LATIHAN SINGKAT A -
Menurut teks tentang Sistem Tanam Paksa, siapa gubernur jenderal yang menggelorakan siasat fiskal itu pada 1830?

────────────────────

JAKARTA - Sistem Tanam Paksa (Cultuurstelsel) adalah periode paling menyakitkan dalam sejarah bangsa. Kaum bumiputra jelata diperas bak sapi perah. Mereka dikuras tenaganya. Demikian pula hartanya. Keuntungannya pun diambil oleh Belanda. Namun, Belanda tak bekerja sendiri. Elite bumiputra turut dilibatkan untuk menyukseskan tanam paksa. Kepala desa, salah satunya. Mereka ikut andil memeras keringat rakyat. Ajian itu berhasil. Sebab, tanpa perannya, tanam paksa tak ubahnya proyek gagal.
Bumi Nusantara memiliki potensi kekayaan alam yang tiada dua. Belanda pun sedari dulu meliriknya. Apalagi komoditas rempah-rempahnya memiliki harga tinggi di pasaran dunia. Tapi itu dulu, saat maskapai dagang Belanda, VOC masih eksis. Kekuasaan pemerintah Hindia-Belanda justru berbeda dari pendahulunya.
Empunya kuasa justru melihat Nusantara sebagai kebun subur yang siap ditanami komoditas ekspor. Pandangan itu yang kemudian mengilhami Gubernur Jenderal Johannes van den Bosch (1830-1833) menggelorakan siasat fiskalnya pada 1830. Sistem Tanam Paksa, namanya. Di atas kertas, pemimpin Hindia-Belanda itu menyebut Cultuurstelsel akan membawa kesejahteraan bagi kaum bumiputra.

────────────────────

LATIHAN SINGKAT B -
Salin ulang dengan persis bagian catatan yang dimulai dari baris berisi "1560x784 pixels. Task: Open the Reports menu" dan berakhir pada baris berisi "Screen dimensions: 630x506 click(269, 89)", termasuk kedua baris tersebut.

────────────────────

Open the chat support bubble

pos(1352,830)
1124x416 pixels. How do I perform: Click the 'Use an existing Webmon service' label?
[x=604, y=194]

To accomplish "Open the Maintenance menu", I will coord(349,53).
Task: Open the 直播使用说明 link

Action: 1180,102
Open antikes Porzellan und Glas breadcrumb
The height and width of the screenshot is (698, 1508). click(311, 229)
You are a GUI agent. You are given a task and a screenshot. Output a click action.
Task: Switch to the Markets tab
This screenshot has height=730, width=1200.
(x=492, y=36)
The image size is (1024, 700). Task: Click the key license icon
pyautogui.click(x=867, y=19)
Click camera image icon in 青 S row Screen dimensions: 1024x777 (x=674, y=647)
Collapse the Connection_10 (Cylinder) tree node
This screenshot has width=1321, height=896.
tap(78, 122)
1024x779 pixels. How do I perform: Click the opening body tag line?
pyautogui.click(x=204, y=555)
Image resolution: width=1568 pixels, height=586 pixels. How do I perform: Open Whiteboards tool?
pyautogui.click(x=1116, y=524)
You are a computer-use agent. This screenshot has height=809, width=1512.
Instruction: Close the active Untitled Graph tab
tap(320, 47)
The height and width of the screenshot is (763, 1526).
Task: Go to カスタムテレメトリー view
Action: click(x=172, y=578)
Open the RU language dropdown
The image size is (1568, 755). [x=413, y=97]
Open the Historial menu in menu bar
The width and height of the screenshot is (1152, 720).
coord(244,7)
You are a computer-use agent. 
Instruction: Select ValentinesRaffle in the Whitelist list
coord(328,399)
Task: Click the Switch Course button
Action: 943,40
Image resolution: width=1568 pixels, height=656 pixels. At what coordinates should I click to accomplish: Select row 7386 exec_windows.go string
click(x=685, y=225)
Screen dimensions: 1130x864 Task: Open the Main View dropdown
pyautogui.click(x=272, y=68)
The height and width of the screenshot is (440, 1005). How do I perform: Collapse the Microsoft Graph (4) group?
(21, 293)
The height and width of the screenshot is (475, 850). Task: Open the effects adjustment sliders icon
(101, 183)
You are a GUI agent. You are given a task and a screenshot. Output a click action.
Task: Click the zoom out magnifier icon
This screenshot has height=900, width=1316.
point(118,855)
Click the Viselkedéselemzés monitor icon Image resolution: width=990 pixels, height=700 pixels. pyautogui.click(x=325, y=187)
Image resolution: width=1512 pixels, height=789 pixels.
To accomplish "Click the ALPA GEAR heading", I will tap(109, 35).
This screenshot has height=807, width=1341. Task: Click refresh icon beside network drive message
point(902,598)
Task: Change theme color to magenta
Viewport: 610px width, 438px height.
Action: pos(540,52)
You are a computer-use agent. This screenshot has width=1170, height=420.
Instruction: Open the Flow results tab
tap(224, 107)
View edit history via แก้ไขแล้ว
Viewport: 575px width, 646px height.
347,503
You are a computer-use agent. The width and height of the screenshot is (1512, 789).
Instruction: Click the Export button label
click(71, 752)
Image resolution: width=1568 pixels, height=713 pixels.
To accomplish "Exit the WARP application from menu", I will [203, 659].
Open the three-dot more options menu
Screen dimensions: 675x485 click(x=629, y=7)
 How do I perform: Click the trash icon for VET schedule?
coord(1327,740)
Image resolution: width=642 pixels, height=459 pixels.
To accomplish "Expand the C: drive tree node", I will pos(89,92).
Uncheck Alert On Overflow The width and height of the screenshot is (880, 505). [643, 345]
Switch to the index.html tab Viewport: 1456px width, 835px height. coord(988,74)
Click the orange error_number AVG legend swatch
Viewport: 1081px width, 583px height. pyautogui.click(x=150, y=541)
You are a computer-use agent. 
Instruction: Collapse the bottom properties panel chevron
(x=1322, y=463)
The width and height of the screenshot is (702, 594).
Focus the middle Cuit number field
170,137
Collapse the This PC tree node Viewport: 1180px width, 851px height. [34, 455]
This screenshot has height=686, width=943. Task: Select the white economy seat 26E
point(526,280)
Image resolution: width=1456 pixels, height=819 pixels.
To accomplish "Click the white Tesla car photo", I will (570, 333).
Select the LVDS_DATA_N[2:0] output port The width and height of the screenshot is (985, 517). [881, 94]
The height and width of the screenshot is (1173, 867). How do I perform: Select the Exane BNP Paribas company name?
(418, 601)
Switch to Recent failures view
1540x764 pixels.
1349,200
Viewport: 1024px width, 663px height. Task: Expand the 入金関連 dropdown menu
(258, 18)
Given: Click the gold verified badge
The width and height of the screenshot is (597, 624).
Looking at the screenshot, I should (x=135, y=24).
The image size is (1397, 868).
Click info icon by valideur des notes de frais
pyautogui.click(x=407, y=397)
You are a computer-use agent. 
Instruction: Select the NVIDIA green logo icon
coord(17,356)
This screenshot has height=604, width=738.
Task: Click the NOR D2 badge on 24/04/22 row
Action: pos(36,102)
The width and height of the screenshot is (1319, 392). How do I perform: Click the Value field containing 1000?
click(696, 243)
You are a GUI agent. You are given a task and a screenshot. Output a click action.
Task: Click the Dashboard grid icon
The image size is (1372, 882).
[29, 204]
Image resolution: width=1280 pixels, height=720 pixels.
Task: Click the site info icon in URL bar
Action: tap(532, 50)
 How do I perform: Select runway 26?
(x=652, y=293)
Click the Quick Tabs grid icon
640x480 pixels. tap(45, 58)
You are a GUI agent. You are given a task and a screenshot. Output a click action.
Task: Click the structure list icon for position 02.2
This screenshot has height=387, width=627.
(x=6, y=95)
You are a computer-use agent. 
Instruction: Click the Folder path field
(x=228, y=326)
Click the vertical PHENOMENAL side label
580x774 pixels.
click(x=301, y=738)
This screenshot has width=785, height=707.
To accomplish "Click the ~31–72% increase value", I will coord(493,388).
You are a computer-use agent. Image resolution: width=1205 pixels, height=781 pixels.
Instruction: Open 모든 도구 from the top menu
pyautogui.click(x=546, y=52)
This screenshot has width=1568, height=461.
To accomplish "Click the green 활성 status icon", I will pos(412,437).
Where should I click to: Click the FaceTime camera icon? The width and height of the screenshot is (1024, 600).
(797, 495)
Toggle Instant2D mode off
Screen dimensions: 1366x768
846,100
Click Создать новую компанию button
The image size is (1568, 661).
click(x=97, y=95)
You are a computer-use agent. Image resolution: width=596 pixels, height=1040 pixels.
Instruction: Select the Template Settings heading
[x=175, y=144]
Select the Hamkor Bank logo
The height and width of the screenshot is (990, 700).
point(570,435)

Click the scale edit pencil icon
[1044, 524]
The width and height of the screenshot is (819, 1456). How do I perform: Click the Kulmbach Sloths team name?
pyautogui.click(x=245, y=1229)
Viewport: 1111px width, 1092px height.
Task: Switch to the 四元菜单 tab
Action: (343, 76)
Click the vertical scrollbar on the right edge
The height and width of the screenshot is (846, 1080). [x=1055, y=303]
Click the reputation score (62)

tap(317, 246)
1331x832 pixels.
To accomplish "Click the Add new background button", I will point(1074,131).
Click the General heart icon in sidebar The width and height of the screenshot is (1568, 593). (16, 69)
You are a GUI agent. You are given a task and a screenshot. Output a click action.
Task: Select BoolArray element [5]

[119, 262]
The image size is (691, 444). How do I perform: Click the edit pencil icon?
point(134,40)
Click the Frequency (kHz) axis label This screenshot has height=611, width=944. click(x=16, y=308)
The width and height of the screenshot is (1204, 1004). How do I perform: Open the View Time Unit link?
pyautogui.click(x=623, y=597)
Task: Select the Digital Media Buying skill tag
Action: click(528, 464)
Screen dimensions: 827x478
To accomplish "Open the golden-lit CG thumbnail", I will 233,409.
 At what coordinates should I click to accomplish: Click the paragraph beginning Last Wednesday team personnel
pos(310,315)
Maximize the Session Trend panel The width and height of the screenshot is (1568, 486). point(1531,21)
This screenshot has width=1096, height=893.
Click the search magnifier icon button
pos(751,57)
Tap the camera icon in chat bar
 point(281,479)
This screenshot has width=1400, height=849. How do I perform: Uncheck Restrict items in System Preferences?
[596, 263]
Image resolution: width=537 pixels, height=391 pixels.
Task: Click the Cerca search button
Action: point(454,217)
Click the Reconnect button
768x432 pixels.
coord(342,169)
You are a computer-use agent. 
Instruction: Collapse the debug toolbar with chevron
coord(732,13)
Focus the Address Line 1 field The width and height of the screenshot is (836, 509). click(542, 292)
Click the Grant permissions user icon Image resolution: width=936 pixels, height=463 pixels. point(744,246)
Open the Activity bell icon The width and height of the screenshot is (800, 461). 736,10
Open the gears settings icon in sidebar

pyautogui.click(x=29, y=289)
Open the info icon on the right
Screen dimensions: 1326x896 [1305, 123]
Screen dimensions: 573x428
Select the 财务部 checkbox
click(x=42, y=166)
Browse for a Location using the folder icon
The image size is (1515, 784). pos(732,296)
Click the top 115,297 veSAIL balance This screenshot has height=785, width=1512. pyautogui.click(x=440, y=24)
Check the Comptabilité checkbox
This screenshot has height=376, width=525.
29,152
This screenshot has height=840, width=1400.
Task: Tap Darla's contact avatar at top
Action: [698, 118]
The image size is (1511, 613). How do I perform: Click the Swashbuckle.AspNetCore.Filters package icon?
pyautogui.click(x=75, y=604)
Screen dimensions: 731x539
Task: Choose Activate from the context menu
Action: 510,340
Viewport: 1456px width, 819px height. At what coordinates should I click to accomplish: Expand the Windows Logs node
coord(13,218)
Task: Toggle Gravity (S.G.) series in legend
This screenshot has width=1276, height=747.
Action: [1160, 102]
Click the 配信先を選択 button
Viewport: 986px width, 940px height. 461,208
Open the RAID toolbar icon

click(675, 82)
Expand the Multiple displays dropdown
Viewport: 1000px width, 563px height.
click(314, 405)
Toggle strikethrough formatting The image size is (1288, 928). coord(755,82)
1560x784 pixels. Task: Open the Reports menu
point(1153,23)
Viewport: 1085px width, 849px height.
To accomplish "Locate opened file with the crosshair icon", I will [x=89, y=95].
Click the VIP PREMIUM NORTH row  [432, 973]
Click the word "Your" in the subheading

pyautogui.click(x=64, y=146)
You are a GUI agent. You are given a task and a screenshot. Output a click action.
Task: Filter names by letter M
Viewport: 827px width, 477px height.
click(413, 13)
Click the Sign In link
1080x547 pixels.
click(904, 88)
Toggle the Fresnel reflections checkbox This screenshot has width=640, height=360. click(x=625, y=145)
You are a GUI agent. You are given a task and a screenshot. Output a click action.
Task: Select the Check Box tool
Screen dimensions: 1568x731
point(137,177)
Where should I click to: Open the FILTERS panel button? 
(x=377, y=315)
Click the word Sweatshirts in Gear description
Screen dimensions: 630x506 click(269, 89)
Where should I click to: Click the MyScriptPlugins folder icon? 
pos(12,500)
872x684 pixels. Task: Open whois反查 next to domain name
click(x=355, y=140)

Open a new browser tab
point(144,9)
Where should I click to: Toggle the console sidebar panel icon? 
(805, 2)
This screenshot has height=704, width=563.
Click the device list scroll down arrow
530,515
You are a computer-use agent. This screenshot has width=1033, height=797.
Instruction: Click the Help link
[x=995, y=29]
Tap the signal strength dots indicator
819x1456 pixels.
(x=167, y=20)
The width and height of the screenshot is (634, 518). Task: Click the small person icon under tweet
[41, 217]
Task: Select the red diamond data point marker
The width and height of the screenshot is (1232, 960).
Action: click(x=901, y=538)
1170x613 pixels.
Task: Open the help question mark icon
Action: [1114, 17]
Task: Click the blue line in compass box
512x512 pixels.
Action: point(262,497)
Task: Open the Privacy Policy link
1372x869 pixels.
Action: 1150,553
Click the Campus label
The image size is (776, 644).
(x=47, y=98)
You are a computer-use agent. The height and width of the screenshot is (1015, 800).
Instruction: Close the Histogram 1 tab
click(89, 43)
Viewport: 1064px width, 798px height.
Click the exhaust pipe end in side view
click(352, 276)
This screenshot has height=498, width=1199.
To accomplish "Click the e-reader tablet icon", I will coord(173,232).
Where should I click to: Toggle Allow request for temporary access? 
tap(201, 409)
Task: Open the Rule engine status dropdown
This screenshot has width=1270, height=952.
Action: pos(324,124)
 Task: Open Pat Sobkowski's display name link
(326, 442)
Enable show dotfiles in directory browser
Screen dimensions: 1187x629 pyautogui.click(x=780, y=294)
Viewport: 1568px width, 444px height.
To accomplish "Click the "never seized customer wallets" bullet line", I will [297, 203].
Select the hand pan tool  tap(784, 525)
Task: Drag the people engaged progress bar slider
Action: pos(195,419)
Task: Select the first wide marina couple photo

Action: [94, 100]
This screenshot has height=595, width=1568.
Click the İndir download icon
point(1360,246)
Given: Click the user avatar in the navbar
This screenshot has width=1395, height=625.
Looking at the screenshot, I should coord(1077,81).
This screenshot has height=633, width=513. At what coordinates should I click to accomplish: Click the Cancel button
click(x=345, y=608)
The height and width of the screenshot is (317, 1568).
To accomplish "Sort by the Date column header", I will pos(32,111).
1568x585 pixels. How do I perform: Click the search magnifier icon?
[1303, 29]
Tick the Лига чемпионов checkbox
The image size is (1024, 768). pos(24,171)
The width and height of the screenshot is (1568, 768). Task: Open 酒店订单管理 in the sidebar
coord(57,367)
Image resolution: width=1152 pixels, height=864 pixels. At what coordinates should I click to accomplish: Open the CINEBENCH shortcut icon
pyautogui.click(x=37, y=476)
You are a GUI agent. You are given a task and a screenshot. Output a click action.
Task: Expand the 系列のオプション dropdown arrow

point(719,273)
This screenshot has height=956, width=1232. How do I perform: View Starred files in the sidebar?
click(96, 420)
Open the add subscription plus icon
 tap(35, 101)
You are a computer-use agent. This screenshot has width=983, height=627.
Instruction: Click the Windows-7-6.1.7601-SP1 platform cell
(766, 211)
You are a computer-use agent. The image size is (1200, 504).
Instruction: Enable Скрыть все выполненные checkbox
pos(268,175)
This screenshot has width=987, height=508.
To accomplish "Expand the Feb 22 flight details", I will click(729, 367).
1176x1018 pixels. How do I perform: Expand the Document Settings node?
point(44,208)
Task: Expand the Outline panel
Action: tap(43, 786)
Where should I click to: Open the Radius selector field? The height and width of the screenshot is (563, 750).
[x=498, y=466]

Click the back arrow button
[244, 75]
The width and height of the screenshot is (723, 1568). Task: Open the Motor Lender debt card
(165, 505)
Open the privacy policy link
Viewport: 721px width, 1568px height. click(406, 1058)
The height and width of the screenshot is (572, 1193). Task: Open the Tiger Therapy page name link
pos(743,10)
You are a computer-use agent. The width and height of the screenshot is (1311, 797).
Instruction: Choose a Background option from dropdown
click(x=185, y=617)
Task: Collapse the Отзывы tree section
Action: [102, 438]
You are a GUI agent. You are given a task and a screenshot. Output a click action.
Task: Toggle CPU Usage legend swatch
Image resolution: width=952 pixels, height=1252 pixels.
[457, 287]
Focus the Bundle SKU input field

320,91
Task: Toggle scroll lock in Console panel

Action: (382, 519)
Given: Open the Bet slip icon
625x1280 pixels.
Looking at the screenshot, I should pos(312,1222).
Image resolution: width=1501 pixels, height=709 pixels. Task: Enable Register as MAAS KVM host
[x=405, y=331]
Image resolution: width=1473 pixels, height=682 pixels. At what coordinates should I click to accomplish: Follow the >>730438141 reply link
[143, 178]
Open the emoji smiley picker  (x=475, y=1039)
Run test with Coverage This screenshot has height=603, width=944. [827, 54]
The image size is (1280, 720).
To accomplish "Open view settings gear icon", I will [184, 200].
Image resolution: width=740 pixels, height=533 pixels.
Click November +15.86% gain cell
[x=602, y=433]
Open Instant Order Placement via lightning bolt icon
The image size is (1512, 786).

────────────────────

JAWABAN TERTULIS A -
Gubernur Jenderal Johannes van den Bosch.

JAWABAN TERTULIS B -
1560x784 pixels. Task: Open the Reports menu
point(1153,23)
Viewport: 1085px width, 849px height.
To accomplish "Locate opened file with the crosshair icon", I will [x=89, y=95].
Click the VIP PREMIUM NORTH row  [432, 973]
Click the word "Your" in the subheading

pyautogui.click(x=64, y=146)
You are a GUI agent. You are given a task and a screenshot. Output a click action.
Task: Filter names by letter M
Viewport: 827px width, 477px height.
click(413, 13)
Click the Sign In link
1080x547 pixels.
click(904, 88)
Toggle the Fresnel reflections checkbox This screenshot has width=640, height=360. click(x=625, y=145)
You are a GUI agent. You are given a task and a screenshot. Output a click action.
Task: Select the Check Box tool
Screen dimensions: 1568x731
point(137,177)
Where should I click to: Open the FILTERS panel button? 
(x=377, y=315)
Click the word Sweatshirts in Gear description
Screen dimensions: 630x506 click(269, 89)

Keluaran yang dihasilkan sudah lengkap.